As an R1B course, this class also emphasizes building reading and writing skills. We will practice techniques for reading, writing, editing, engaging in peer discussions, and presenting. Throughout the class, we will develop our own research projects and find our own voices in contributing to the existing scholarship on our chosen subjects. We will learn how to engage our audience with effective storytelling and improve our academic writing based on constructive feedback.
In class, we will have writing exercises such as close reading, scholarship analysis, argument formation, and occasional creative writing.
This course will provide students with a basic understanding of the history, teachings, and practices of the Buddhist tradition. We will begin with a look at the Indian religious culture from which Buddhism emerged, and then move on to consider the life of the Buddha, the early teachings, the founding of the monastic order, and the development of Buddhist doctrinal systems. We will then turn to the rise of Mahāyāna Buddhism, and the transformation of Buddhism as it moved from India to China, Japan, Tibet and the countries of Southeast Asia. We will end with a brief look at contemporary controversies over, (1) the tulku (reincarnate lama) system in Tibet; (2) the ordination of Buddhist nuns in Southeast Asia; and (3) the rise and popularity of mindfulness meditation in America. Readings will cover a variety of primary and secondary materials, as well as two short novels, and we will make use of films and videos. There are no prerequisites for this course—everyone is welcome. But the course does demand a great deal of time and effort on the part of students. There is a lot of reading as well as a short written assignment or quiz each week, and attendance at all lectures and discussion sections is mandatory. Students should only enroll if they can commit the required time and energy to the course.
In this course we compare the cultural traditions of tea in China and Japan. In addition, using tea as the case study, we analyze the mechanics of the flow of culture across both national boundaries and social practices (such as between poetry and the tea ceremony).
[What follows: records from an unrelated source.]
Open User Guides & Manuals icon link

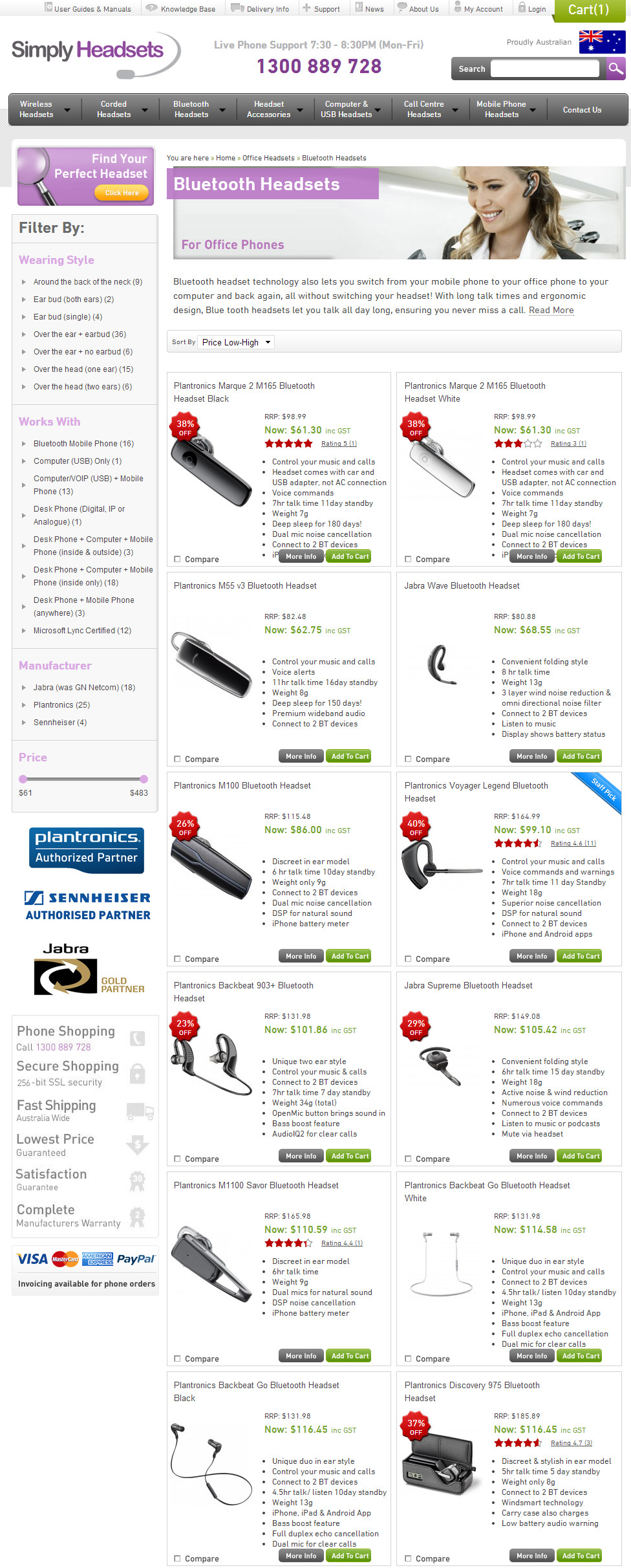coord(48,8)
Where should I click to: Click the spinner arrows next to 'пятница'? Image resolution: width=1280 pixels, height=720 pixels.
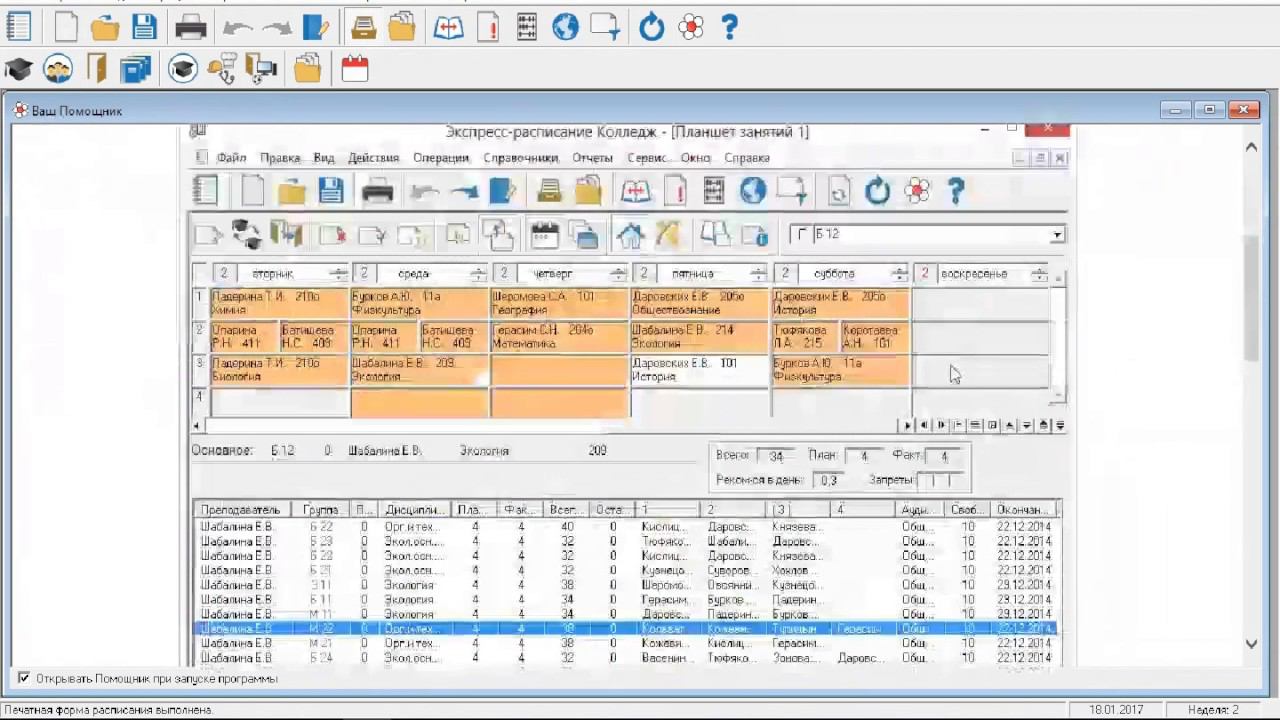759,274
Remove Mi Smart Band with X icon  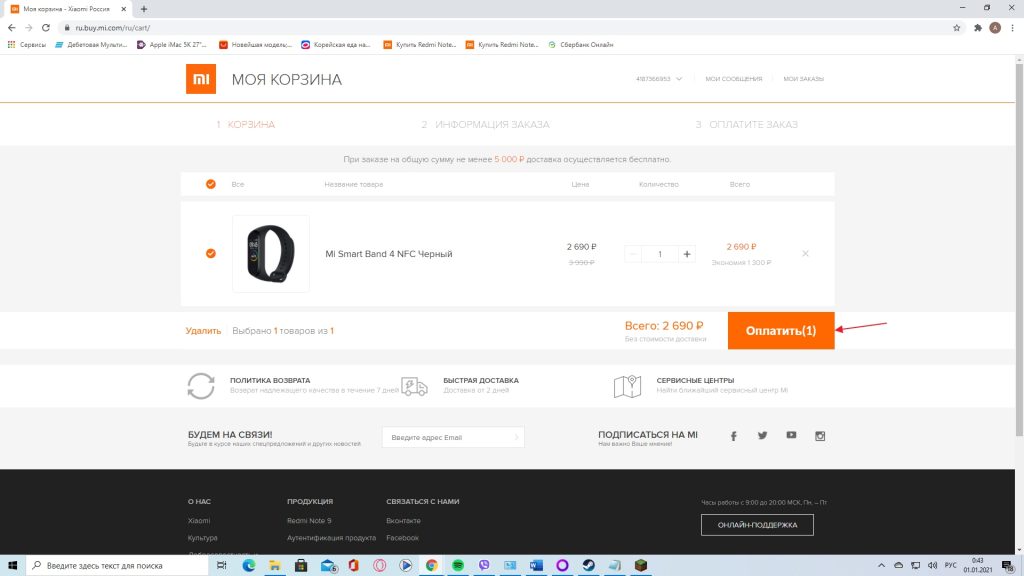(x=805, y=254)
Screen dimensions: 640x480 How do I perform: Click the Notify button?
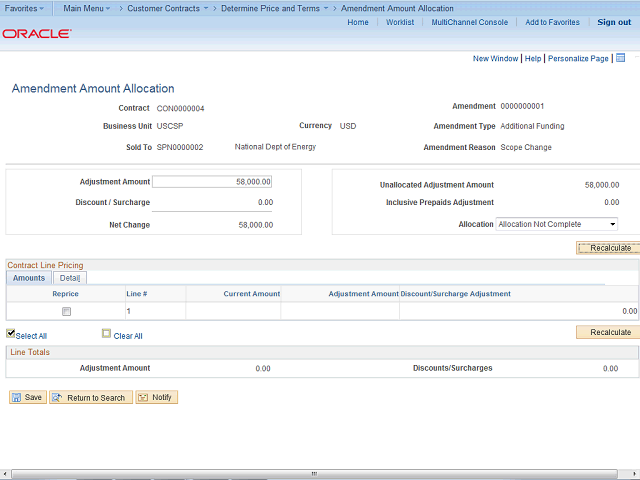point(155,397)
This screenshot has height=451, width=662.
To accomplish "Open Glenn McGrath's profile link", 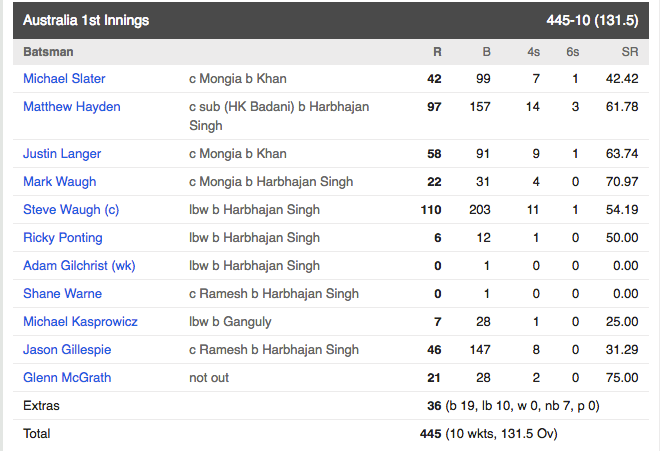I will coord(67,378).
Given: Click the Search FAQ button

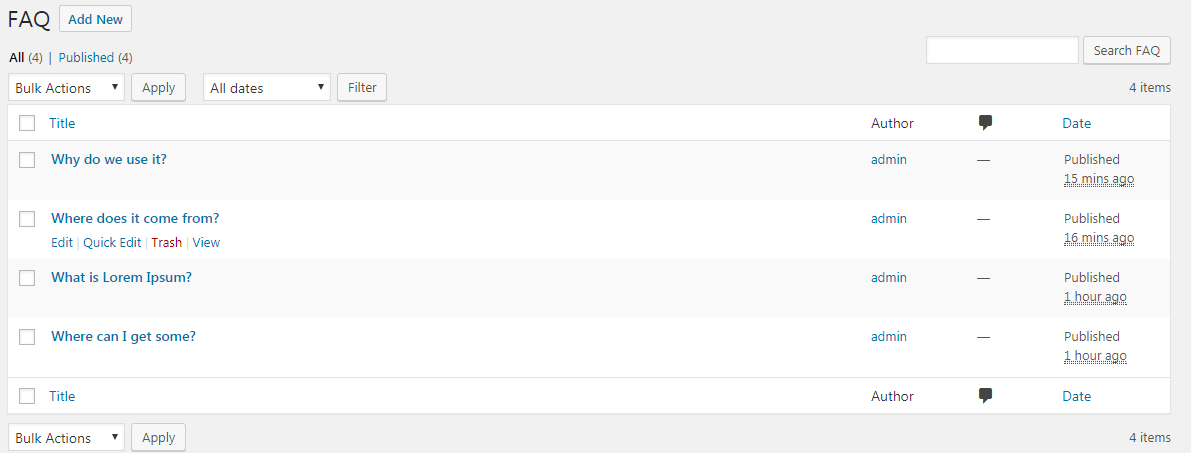Looking at the screenshot, I should (x=1126, y=51).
Understanding the tea culture of these countries informs students of important and enduring aspects of both cultures, provides an opportunity to discuss the role of religion and art in social practice, provides a forum for cultural comparison, and provides as well an example of the relationship between the two countries and Japanese methods of importing and naturalizing another country's social practice. Korean tea traditions are also briefly considered.
Course description coming soon
Higher Learning begins with the study of heaven. As the source of orientation in space and time, heaven provides humanity the foundation for its knowledge and political order. To understand what knowledge is or how politics function, we need a basic understanding of the ways of heaven. This course examines the function heaven serves in the founding of order against the void in nature through the formation of conventional systems of time and space and the role heaven has played in the promulgation of governments. From a cross-cultural, interdisciplinary perspective that covers the course of Eurasian history and using primary sources in translation, we will see heaven unfold through the developments that leave us with the world we know today.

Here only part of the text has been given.